The quick schedule is a strong indication that Republicans remains largely uncertain about the uncertain fate of the Kavanaugh nomination notwithstanding their apparent unity and the confident statements of Senate Majority Leader McConnell and Senate Judiciary Committee Chairman Chuck Grassley. According to some reports, including one from Fox News Channel Capitol Hill correspondent Chad Pergram, that Republicans may be short of votes, with as many as eight Republicans still on the fence pending tomorrow’s hearing. Perhaps the most important of these is Lisa Murkowski of Alaska, who has warned her Senate colleagues about rushing to a vote on Kavanaugh’s nomination, has expressed support for both Dr. Ford and Deborah Ramirez, the accuser in the article that ran earlier this week in The New Yorker, and called for an F.B.I. investigation. Murkowski has also said she wants the Judiciary Committee to hear from Ramirez, something that seems unlikely to happen unless Friday’s vote is further postponed. If Murkowski proves to be a holdout after tomorrow and convinces one other Senator to join her, and assuming no Democratic crossover votes, which seems unlikely at this point, then the nomination would fail a floor vote and would have to be withdrawn or suffer a defeat. Whether things get to that point, of course, is another issue.

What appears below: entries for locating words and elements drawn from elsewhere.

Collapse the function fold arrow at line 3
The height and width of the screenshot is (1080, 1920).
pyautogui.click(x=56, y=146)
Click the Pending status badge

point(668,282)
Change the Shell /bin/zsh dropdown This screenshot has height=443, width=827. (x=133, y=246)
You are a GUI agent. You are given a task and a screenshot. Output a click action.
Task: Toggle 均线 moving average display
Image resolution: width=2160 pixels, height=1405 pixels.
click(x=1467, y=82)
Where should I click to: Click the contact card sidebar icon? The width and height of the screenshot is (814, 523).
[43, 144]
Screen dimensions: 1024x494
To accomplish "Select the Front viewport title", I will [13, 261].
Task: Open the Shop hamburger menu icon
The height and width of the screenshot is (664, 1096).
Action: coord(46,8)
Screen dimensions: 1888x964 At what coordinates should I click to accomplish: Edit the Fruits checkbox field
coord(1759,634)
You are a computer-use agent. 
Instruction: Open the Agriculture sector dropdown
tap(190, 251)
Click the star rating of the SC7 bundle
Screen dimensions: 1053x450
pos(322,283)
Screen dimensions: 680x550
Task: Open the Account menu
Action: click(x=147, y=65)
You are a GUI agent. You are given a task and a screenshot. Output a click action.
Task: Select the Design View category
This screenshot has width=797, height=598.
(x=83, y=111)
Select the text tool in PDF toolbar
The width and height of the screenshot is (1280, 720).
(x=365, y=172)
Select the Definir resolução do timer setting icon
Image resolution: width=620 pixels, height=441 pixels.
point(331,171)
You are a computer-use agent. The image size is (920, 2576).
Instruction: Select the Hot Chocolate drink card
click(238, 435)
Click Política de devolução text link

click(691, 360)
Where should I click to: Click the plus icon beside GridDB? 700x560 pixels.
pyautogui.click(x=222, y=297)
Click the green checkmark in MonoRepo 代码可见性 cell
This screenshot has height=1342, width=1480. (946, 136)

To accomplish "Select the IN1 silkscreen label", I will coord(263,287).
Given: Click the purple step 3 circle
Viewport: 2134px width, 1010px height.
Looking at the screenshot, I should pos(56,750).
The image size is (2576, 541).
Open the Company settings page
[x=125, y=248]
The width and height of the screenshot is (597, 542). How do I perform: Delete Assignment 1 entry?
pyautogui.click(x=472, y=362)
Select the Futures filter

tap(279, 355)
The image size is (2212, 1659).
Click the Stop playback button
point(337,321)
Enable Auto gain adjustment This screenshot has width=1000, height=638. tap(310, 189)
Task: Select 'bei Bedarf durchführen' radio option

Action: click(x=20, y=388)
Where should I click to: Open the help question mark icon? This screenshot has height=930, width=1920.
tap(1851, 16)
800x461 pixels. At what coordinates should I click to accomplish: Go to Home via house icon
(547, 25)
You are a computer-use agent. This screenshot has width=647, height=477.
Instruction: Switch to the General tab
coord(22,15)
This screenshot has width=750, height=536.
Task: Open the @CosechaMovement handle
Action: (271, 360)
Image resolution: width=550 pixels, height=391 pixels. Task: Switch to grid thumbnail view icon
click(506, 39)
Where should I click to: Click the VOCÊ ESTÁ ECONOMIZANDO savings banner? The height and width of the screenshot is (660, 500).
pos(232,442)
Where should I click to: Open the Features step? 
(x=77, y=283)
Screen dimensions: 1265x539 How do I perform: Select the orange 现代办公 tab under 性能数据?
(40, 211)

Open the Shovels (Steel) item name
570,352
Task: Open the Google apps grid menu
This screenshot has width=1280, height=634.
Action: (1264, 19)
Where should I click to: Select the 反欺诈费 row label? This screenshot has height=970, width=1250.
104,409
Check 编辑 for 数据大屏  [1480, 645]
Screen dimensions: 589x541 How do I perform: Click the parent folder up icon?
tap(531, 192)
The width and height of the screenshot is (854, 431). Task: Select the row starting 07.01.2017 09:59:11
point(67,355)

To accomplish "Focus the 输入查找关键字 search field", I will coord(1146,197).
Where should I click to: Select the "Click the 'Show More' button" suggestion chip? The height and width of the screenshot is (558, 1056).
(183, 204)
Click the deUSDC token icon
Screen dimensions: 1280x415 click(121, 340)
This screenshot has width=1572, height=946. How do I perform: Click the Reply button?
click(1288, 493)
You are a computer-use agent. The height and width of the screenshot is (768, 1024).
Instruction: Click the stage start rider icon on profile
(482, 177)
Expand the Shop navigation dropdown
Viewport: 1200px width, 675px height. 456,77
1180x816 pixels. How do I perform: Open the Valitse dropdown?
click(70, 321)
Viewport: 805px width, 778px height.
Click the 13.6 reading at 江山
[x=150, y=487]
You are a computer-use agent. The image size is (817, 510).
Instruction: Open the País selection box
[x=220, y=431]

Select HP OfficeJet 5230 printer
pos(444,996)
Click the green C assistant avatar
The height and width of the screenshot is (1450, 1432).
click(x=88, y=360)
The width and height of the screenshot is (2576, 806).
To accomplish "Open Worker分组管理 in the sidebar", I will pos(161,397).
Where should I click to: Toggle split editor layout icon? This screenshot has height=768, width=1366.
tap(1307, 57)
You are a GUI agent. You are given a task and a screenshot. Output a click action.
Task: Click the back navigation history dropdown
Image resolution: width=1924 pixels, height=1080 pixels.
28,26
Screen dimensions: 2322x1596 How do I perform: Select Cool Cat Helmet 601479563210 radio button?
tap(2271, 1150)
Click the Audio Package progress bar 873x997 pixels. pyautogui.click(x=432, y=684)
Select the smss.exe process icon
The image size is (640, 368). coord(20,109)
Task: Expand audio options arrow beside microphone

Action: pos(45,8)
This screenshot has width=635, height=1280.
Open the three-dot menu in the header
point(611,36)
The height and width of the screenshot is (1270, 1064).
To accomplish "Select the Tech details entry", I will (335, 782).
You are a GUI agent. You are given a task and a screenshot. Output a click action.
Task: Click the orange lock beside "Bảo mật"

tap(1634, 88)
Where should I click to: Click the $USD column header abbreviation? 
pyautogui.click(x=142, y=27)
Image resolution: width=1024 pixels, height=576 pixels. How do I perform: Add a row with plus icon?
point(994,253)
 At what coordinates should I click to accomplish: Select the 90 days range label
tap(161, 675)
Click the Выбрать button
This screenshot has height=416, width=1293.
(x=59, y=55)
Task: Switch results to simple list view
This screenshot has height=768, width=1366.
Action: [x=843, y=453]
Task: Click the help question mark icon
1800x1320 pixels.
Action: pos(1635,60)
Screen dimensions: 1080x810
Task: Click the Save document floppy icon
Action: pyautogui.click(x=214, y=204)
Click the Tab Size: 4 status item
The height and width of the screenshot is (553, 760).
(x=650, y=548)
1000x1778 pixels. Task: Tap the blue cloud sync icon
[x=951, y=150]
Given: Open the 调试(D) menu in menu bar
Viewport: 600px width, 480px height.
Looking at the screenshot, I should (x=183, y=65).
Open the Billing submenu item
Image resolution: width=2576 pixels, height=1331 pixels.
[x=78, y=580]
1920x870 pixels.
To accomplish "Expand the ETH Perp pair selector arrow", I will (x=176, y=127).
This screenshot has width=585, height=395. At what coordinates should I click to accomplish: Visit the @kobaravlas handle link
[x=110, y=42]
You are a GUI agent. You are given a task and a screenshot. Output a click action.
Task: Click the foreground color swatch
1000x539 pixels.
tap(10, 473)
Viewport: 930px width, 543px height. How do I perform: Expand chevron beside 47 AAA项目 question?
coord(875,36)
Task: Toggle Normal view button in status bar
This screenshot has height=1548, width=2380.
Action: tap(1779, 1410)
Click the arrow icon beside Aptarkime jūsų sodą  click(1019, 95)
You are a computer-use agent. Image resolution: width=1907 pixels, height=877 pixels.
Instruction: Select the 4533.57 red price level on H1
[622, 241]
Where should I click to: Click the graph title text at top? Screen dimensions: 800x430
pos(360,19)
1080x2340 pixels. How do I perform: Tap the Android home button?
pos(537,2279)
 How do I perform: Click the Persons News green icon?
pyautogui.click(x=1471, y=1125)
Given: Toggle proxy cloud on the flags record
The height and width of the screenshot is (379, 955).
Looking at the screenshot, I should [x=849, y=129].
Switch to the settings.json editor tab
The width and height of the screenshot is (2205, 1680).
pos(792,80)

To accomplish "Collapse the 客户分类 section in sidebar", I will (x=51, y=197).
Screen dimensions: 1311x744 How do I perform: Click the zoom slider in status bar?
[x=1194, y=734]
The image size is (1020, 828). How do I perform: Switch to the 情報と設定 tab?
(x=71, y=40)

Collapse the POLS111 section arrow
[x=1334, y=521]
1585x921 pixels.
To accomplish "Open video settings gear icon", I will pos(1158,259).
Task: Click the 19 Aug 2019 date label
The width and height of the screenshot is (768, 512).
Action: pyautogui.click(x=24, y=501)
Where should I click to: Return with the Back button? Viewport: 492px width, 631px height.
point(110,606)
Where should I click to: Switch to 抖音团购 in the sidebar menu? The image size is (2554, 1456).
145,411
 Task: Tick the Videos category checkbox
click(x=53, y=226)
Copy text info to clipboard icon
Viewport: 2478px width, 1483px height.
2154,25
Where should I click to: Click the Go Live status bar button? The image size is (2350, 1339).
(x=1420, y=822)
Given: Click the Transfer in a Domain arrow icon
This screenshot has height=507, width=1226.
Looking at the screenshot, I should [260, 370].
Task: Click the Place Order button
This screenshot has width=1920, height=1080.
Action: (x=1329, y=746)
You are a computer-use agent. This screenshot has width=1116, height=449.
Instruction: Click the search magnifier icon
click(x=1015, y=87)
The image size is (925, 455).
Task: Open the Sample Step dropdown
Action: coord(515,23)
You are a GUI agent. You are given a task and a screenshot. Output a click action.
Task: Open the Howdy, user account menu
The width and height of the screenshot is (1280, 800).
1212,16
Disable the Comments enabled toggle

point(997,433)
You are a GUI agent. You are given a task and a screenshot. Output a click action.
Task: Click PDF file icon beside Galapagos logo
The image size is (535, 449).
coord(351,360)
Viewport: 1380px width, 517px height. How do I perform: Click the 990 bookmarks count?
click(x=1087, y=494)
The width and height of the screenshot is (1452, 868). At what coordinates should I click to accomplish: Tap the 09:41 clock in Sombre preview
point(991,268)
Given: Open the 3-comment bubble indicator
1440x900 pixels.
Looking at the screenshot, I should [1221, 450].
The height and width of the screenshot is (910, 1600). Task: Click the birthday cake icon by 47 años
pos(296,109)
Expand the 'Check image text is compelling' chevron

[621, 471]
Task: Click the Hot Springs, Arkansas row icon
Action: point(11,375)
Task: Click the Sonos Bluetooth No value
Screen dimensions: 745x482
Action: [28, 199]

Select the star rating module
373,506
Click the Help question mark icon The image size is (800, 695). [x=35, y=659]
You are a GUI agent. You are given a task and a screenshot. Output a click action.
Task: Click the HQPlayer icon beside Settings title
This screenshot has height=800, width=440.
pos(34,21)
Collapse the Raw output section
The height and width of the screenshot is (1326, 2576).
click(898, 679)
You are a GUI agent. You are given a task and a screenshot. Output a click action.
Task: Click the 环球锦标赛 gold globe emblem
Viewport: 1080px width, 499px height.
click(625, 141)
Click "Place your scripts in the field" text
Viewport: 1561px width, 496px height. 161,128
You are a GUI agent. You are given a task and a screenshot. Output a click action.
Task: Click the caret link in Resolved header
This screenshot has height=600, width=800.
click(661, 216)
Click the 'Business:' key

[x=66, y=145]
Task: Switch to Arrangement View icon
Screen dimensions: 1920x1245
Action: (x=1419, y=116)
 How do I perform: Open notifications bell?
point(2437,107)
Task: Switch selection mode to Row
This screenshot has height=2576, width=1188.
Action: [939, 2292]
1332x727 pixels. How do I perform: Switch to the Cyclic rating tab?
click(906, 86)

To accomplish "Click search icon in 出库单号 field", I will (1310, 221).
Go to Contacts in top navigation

As things stand, it seems clear that there should be more than enough time for Senators to not only conduct tomorrow’s hearing but also consider the outcome of that hearing and the impact it might have on the vote. This would include not only giving Dr. Ford the time she needs to tell her story, and the time for Judge Kavanaugh to respond. but also for the committee to hear from other witnesses such as the four corroborating witnesses that Dr. Ford has produced statements from and people such as Mark Judge, who could easily be subpoenaed, and Deborah Ramirez. Additionally, while I was initially skeptical about the idea of an F.B.I. investigation of these matters, I now find myself reconsidering that position. At the very least, it’s worth noting that such an investigation could have been begun, and likely completed, in the time that has elapsed since the initial report in The Washington Post that started this whole process some ten days ago. In that regard, it’s worth remembering that there was an F.B.I. investigation in the Thomas-Hill matter before the Judiciary Committee held hearings. It took about four days. An investigation here might take a little bit longer. but that hardly seems like a big deal. We are dealing here with a lifetime appointment to the Supreme Court, a position that Kavanaugh could hold for the next 25-30 years. A delay of another week or so would be inconsequential. The only reason to rush this nomination is purely political.